So, the news that I’m reading:
The Eurozone Debt Crisis
- Greece one step away from Debt Deal (Associated Press via CNBC) link: http://www.cnbc.com/id/46205601
- Europe’s Central Bank can’t fix “dysfunctional” EU (CNBC) link: http://www.cnbc.com/id/46205597
- What happens if Greece defaults? (CNBC) Link: http://www.cnbc.com/id/43425042?slide=1 Slide 11 is frankly unnecessary.
- Portugal Pressures ECB to Halt Contagion (Bloomberg) Link: http://www.bloomberg.com/news/2012-01-31/portugal-as-greece-pressures-ecb-to-halt-contagion-prompting-nascent-bulls.html
The key points:
- Everything mostly continues unchanged. Greece is still close to a deal, but not there yet.
- The Greek deal will not be enough to make her debt sustainable. Even if there is a 70% haircut.
- Germany is still irritated.
- France is still telling everyone that they’ll only ratify the new Fiscal Treaty after elections (ie. once Sarkozy has been replaced – that seems to be the general idea…)
- Journalists still keep writing misleading headlines like “Greek Debt talks continue as EU signs new treaty”. From what I can tell, that treaty is still unsigned and unratified. The best we can talk about is general agreement to agree.
- Portugal is the new Greece.
- People (important ones) think that the EU is dysfunctional: the Southern countries (and, for some reason, Ireland) have one code of fiscal discipline (debatable use of the word “discipline”) where the Northern countries have another (less debatable use). No big surprises there.
- I found an interesting slide show on CNBC: “What happens if Greece defaults?”. Although I felt that Slide 11 was frankly unnecessary. Link: http://www.cnbc.com/id/43425042?slide=1
The Golden Cross
- Stocks form “Golden Cross” (CNBC) link: http://www.cnbc.com/id/46203721 When the 50-day moving average crosses the 200-day moving average – considered a bullish signal. Issue with technical chartists.
The key point:
- The Golden Cross is a trend observed by technical chartists: when the 50-day moving average crosses above the 200-day moving average. It’s considered to be a bullish signal, mainly because it means that the average share price (that’s more or less what an index is) over the last 50 days is now higher than the average over the last 200 days. Higher short-term averages over long-term averages sounds like the markets are picking up.
- I’m just not sure why everyone is so excited. Generally speaking, technical chartists are dismissed as not having predictive power.

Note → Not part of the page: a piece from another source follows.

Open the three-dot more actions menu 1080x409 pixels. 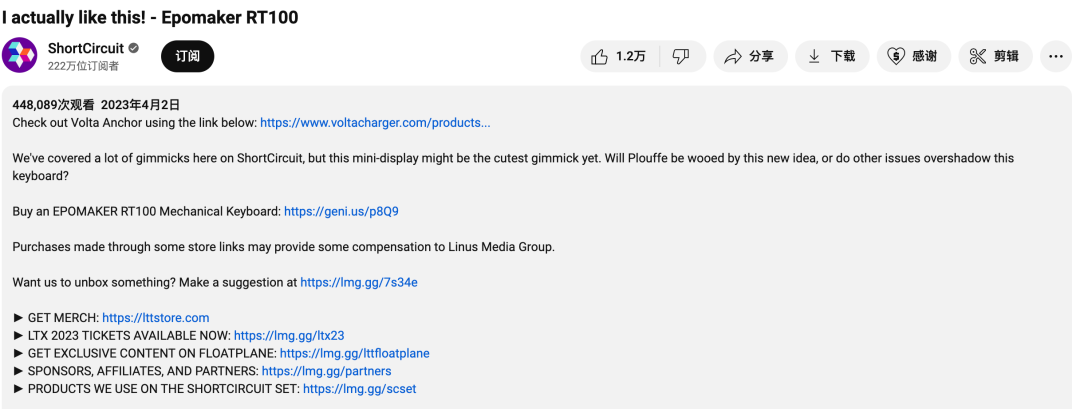point(1055,57)

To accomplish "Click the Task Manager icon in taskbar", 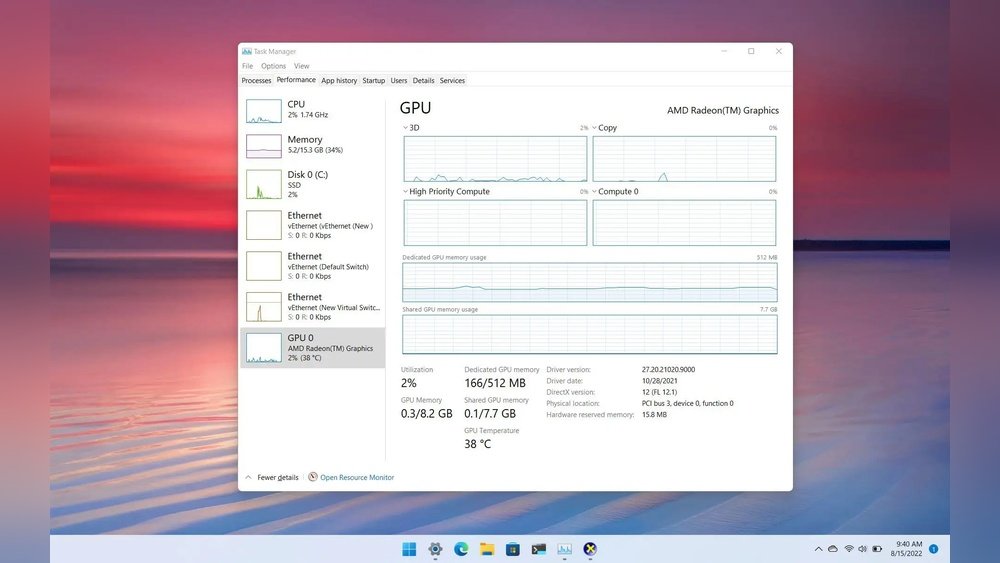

- It’s interesting that the markets seems to be recovering, but the technical chartists then take it a step further and say that we can now reasonably expect a bullish market (an 81% chance) because that’s what has happened historically.
- Many academics consider this an incorrect assumption for a number of reasons (including a number of quantitative academic studies). But mostly, in my mind, the problem is the oranges and apples story. There is a mismatch between the underlyings: the historic data was generated in a period that had definitively different economic characteristics to today’s. We are not the same fruit anymore.
The Republican Nomination
- Mitt Romney wins Florida Primary (Associated Press via CNBC) link: http://www.cnbc.com/id/46212222
I’ll admit that I don’t really understand the nomination process. Everyone runs around collecting delegates in various states, all in the lead-up to a convention. Anyway – I read it because I like the word “caucuses” – and I’m interested to see if the Republicans will nominate a candidate with a name like Newt Gingrich. He sounds like a character out of Harry Potter. But I suppose it worked for the Democrats with Obama.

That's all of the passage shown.